• What to do:
A – In the passage on marriage and fidelity, where does "hell" come from in matters of love and marriage?
B – Carry on the passage on marriage and fidelity from its last sentence.

• Supplied passage:
★ ★ ★ ★ ★

These critics of marriage do not see that continuity — and especially faithfulness — is an essential characteristic of a truly great personality: he chooses to remain faithful to what he has seen, even though his vision may later become blurred.
In matters of love and marriage, “hell” does not come from fidelity; it comes from lack of fidelity, which leaves men technically unbound but actually solitary: trapped in a shallow arbitrariness and a stifling subjectivism.
Indeed, contrary to Lord Byron and to popular belief, marriage is the friend and protector of love between man and woman. Marriage gives love the structure, the shelteredness, the climate in which alone it can grow.
Marriage teaches spouses humility, making them realize that the human person is a very poor lover. Much as we long to love and to be loved, we repeatedly fall short and desperately need help. We must bind ourselves through sacred vows so that the bond will grant our love the strength necessary to face the tempest-tossed sea of our human condition.
For no love is free from periods of difficulties. But (as Kierkegaard aptly remarks), because it implies will, commitment, duty, and responsibility, marriage braces spouses to fight to save the precious gift of their love. It gives them the glorious confidence that with God’s help, they will overcome the difficulties and emerge victorious. Thus, by adding a formal element to the material element of love, marriage guarantees the future of love and protects it against the temptations which are bound to arise in human existence.

★ ★ ★ ★ ★

• Source material:
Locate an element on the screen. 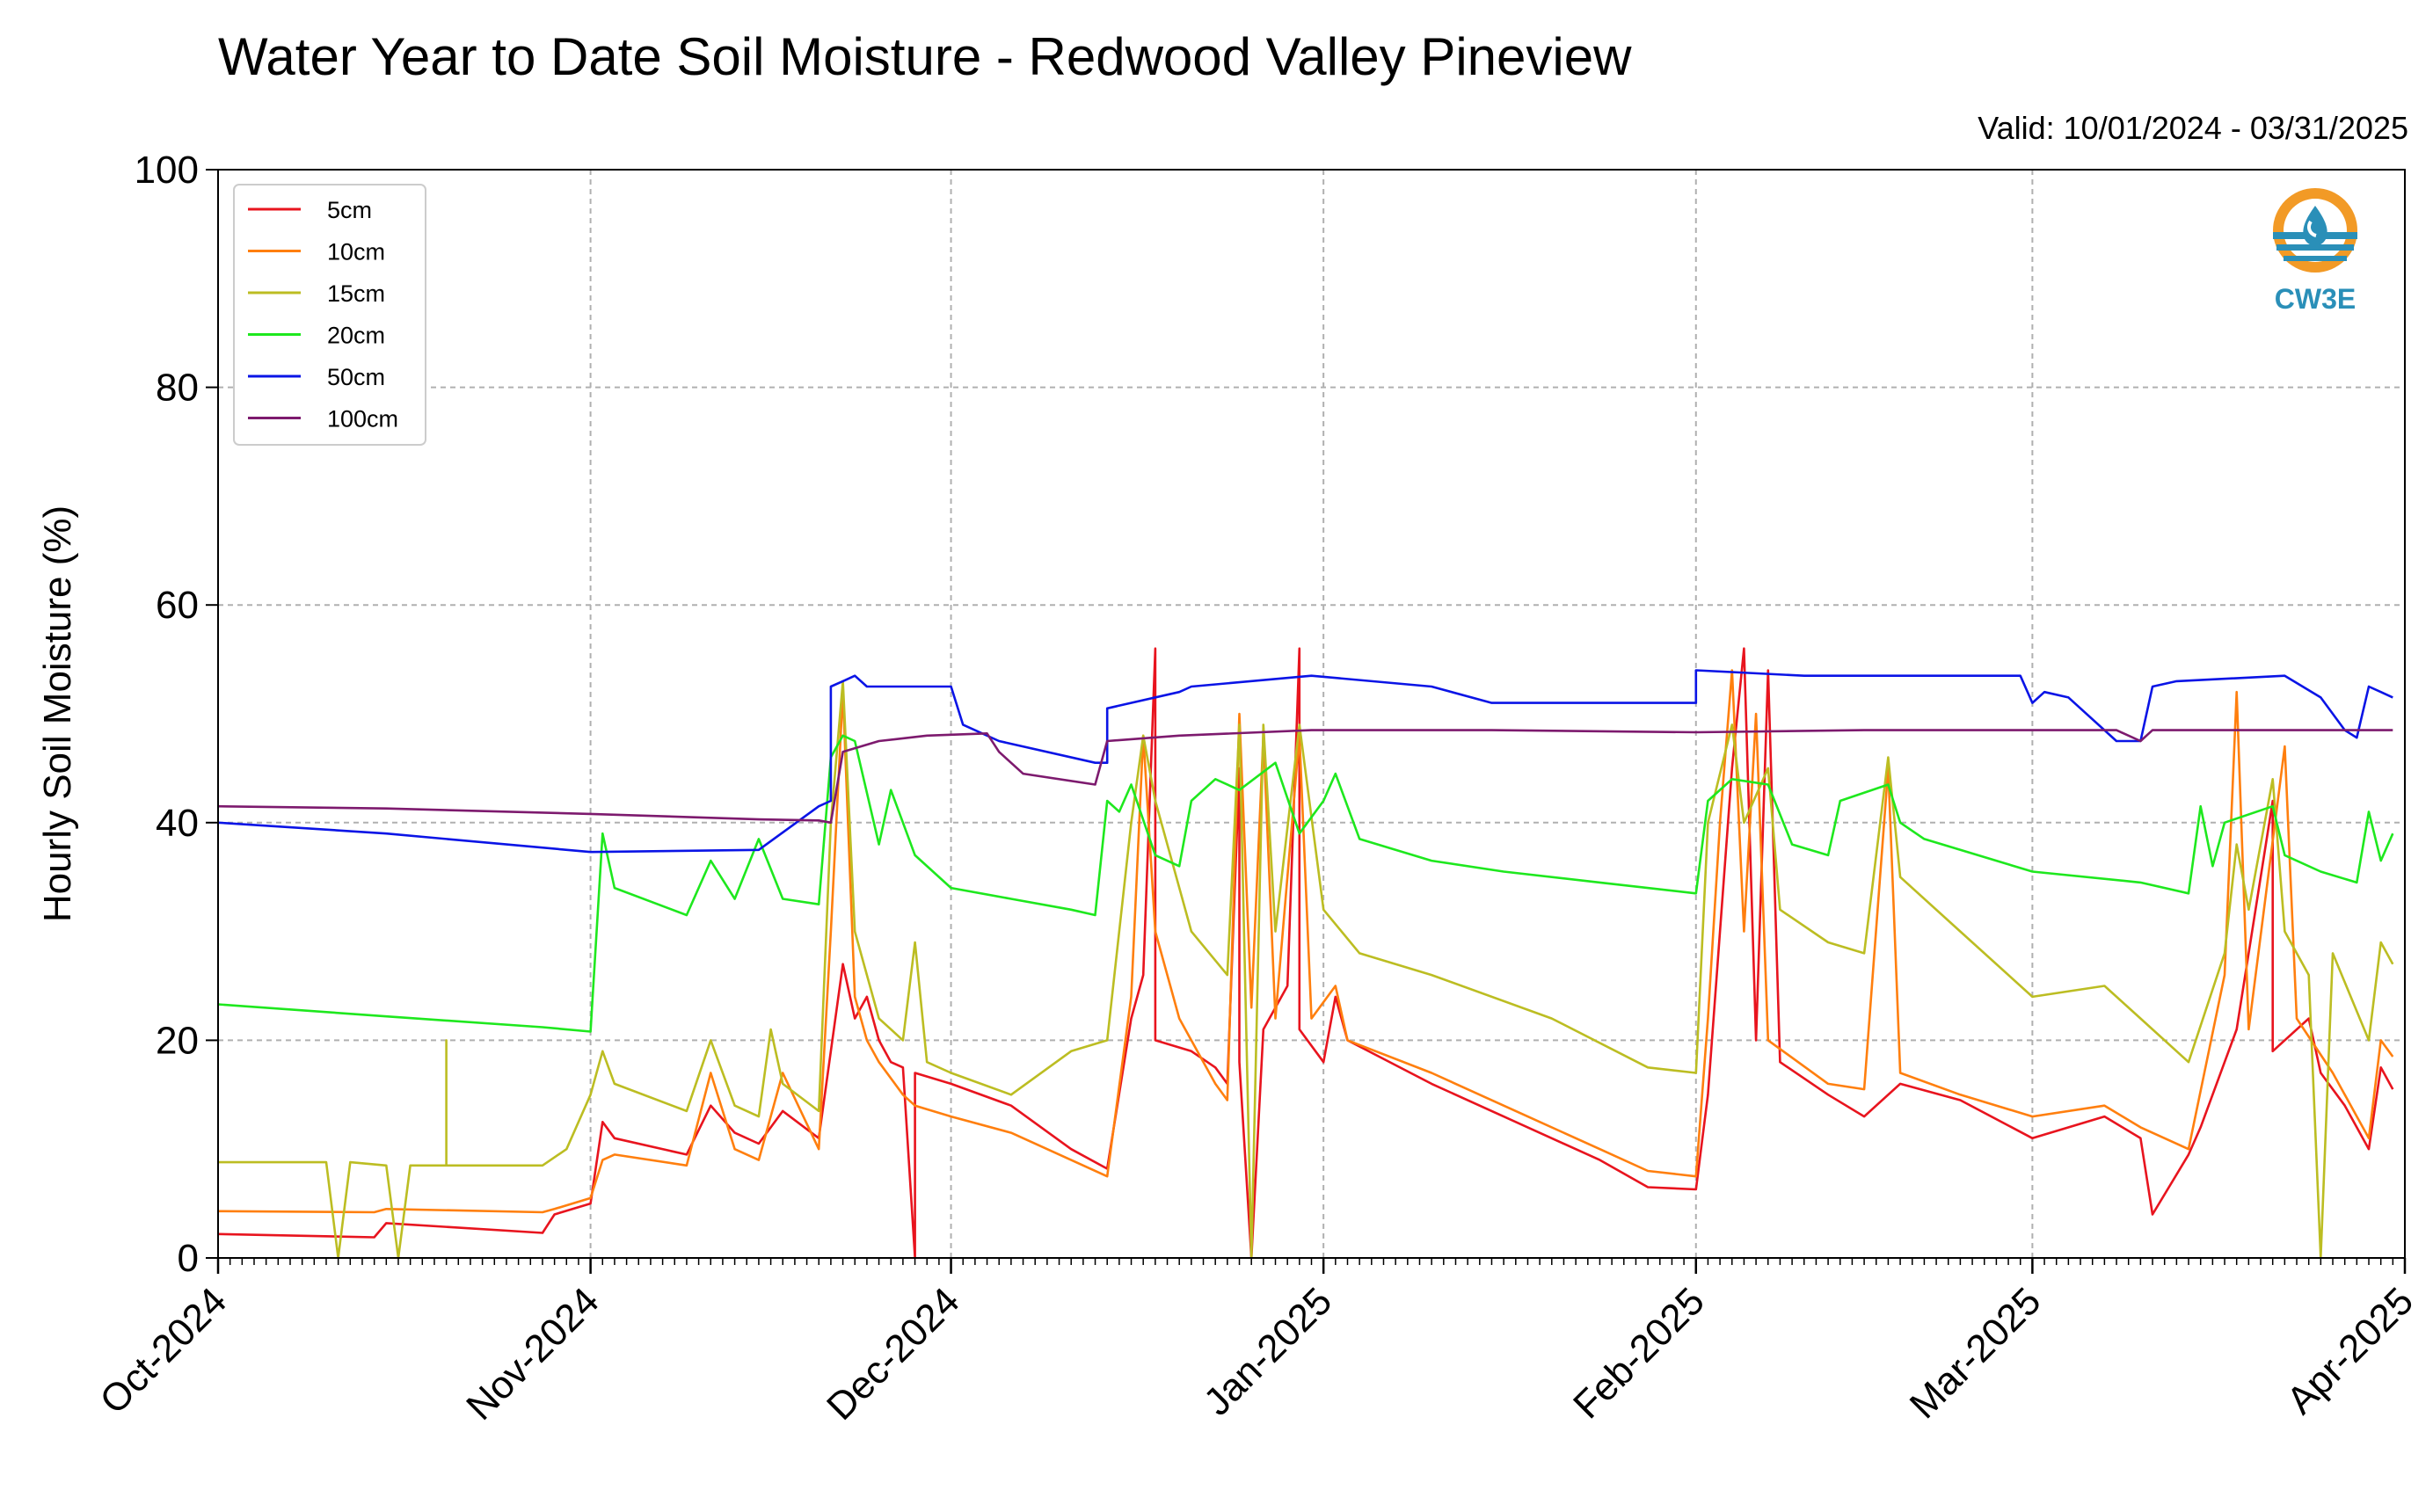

★ ★ ★ ★ ★

• Expected results:
A – It comes from a lack of fidelity.

B –
In a relationship without commitment, the slightest obstacle, the most insignificant difficulty is a valid excuse for separating. Unfortunately, man, who is usually so eager to win a fight over others, shows little or no desire to conquer himself. It is much easier for him to give up a relationship than to fight what Kierkegaard calls “the lassitude which often is wont to follow upon a wish fulfilled.”
Marriage calls each spouse to fight against himself for the sake of his beloved. This is why it has become so unpopular today. People are no longer willing to achieve the greatest of all victories, the victory over self.
To abolish marriage is, Kierkegaard tells us, “self- indulgence.” Only cowards malign marriage. They run from battle, defeated before the struggle even begins. Marriage alone can save love between man and woman and place it above the contingencies of daily flux and moods. Without this bond, there is no reason to wish to transform the dreariness of everyday life into a poetic song.
In Marriage: The Mystery of Faithful Love, my husband introduced these themes which illuminate the value and importance of natural marriage and show the role that marriage plays in serving faithful love.
At the same time, my husband saw that even in the happiest of natural marriages, mortal man — the creature of a day (as Plato calls him) remains terribly finite and limited. Consequently, every merely natural love is necessarily tragic: it will never achieve the eternal union for which it naturally longs.
But when my husband converted to Catholicism, he discovered a wonderful new dimension of marriage: its sacramental character as a fountain/font of grace. St. Paul illuminated the sublime dignity of sacramental marriage in calling it a “great mystery” comparable to the love of Christ for His Church (Ephesians V: 32). Natural love pales in comparison to the beauty of a love rooted in Christ.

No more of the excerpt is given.